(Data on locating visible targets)
§ §

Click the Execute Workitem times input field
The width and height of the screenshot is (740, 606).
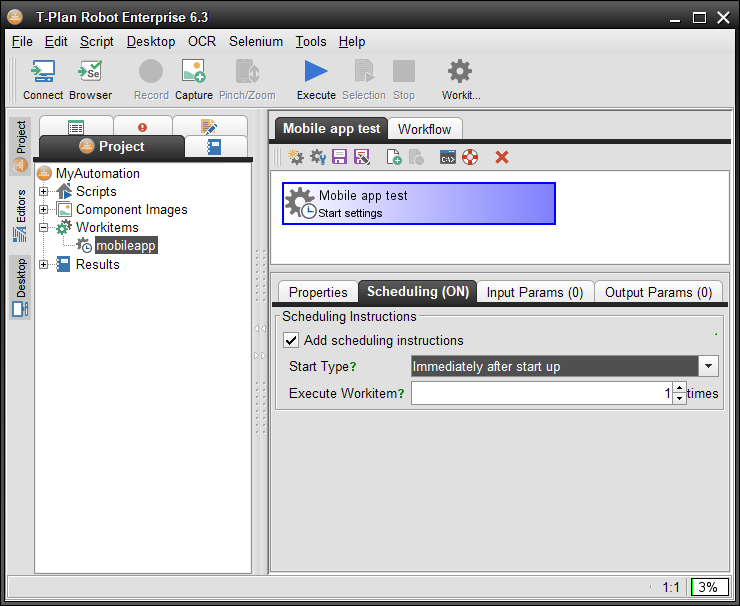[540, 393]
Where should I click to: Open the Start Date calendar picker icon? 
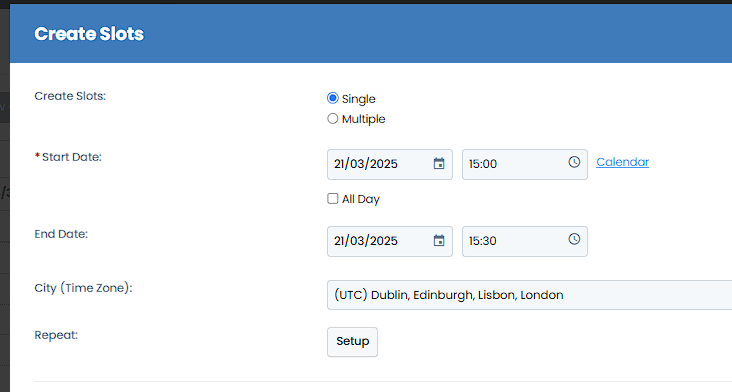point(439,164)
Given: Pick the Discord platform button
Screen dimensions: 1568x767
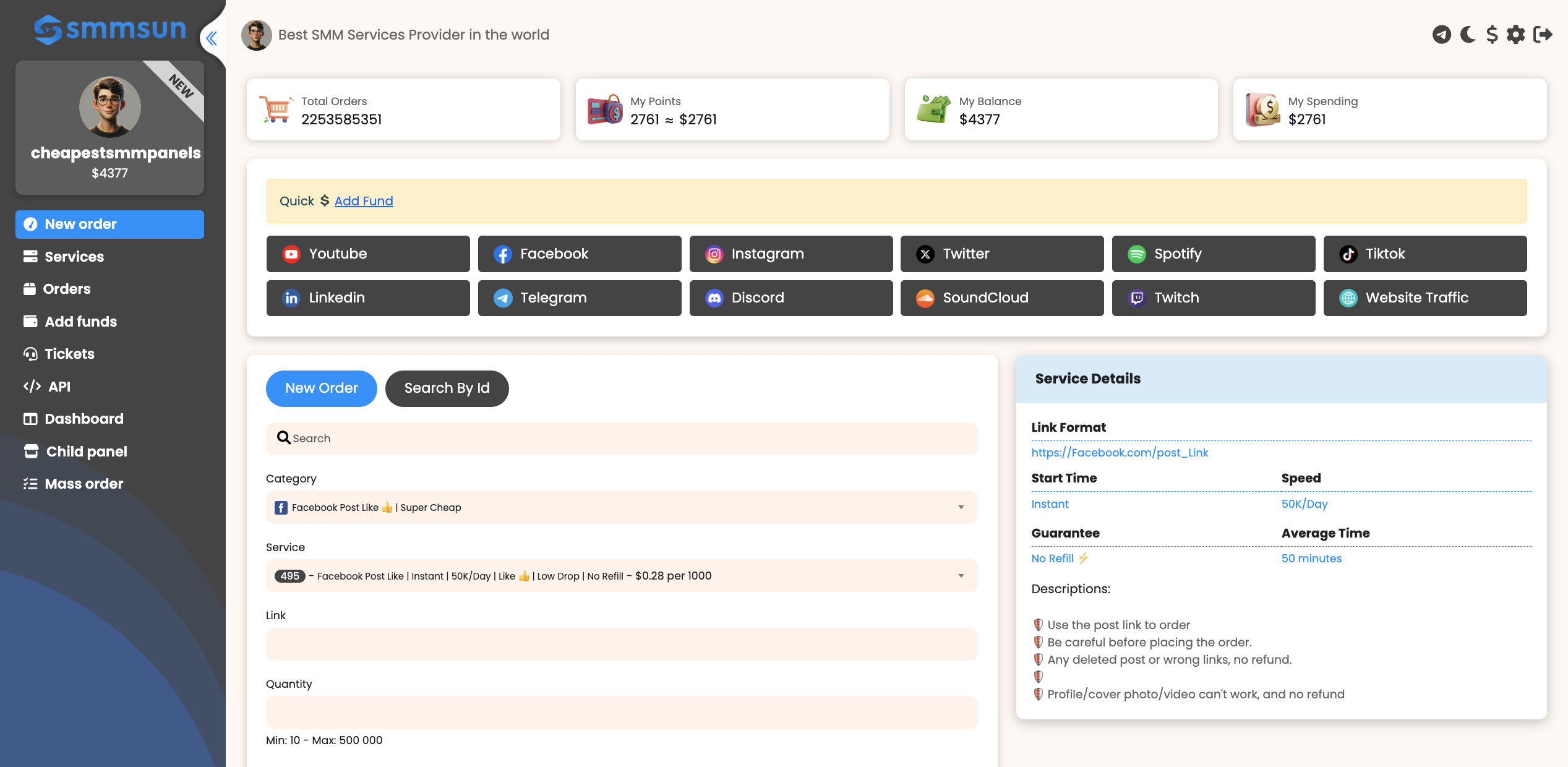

§ §

Please copy the data above line for line, without the pictures.

Click the Execute Workitem times input field
The width and height of the screenshot is (740, 606).
[540, 393]
Where should I click to: Open the Start Date calendar picker icon? 
point(439,164)
Given: Pick the Discord platform button
Screen dimensions: 1568x767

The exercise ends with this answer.